The £31bn merger between Virgin Media and O2 has been provisionally cleared by Britain’s competition watchdog.

First announced in May, the deal brings together O2’s 34 million mobile network customers with Virgin’s 5.3 million broadband, pay-TV and mobile users.

The Competition and Markets Authority (CMA) launched an in-depth investigation into the merger last December, citing concerns that it might mean higher prices or poorer quality for the wholesale services supplied by the companies to other network operators.

That could ultimately have led to a worse deal for consumers.

But in its provisional decision on the deal, the CMA said the presence of rivals in the market to supply “leased line” and mobile network services to other companies meant the merged company would need to stay competitive.

Martin Coleman, chairman of the CMA panel scrutinising the deal, said: “Given the impact this deal could have in the UK, we needed to scrutinise this merger closely.

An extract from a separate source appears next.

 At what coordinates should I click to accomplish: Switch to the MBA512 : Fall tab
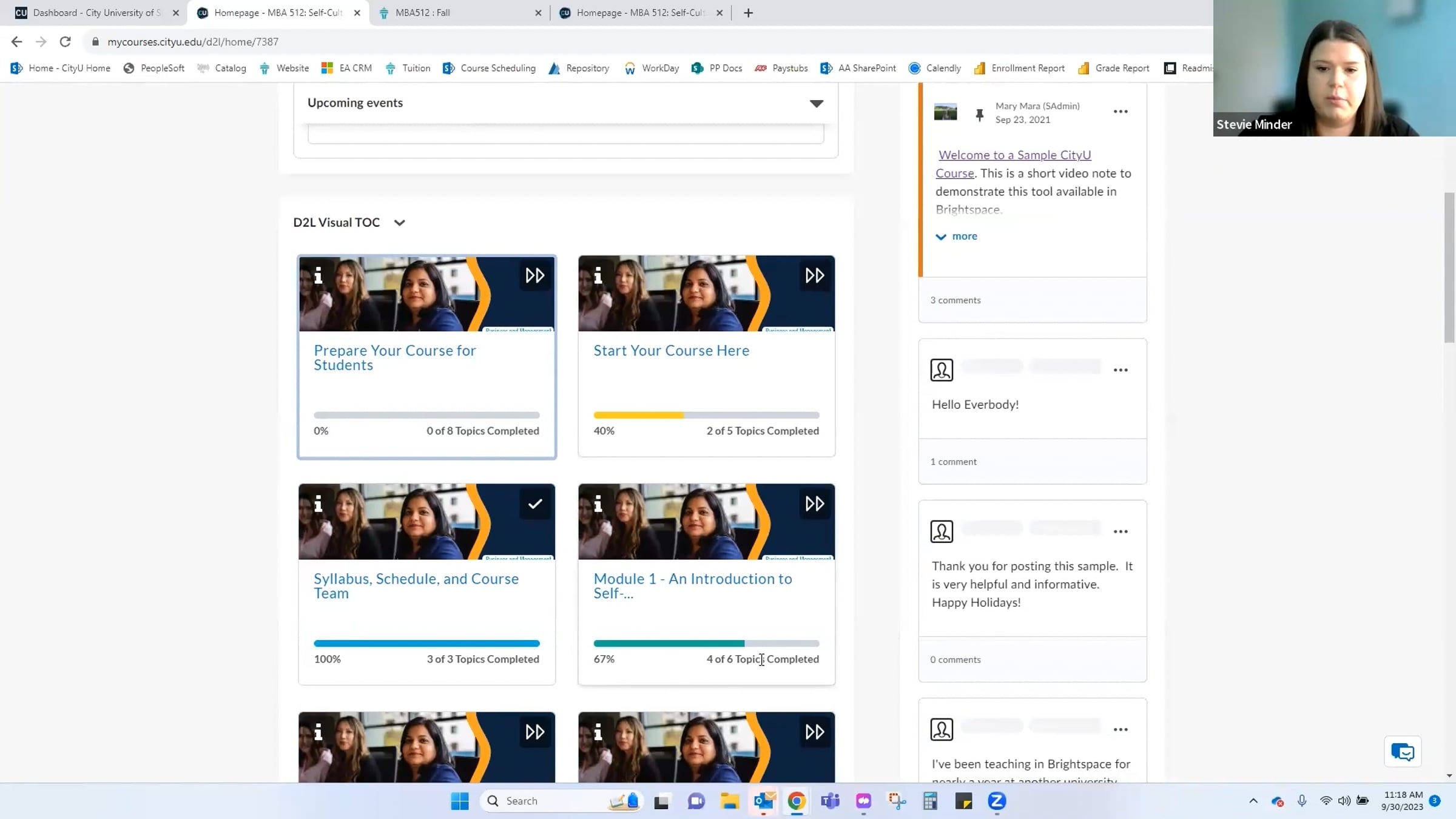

“A thorough analysis of the evidence… has shown that the deal is unlikely to lead to higher prices or a reduced quality of mobile services – meaning customers should continue to benefit from strong competition.”

A joint statement from Virgin Media owner Liberty Global and Telefonica, which owns O2, said: “We continue to work constructively with the CMA to achieve a positive outcome and continue to expect closing around the middle of this year.”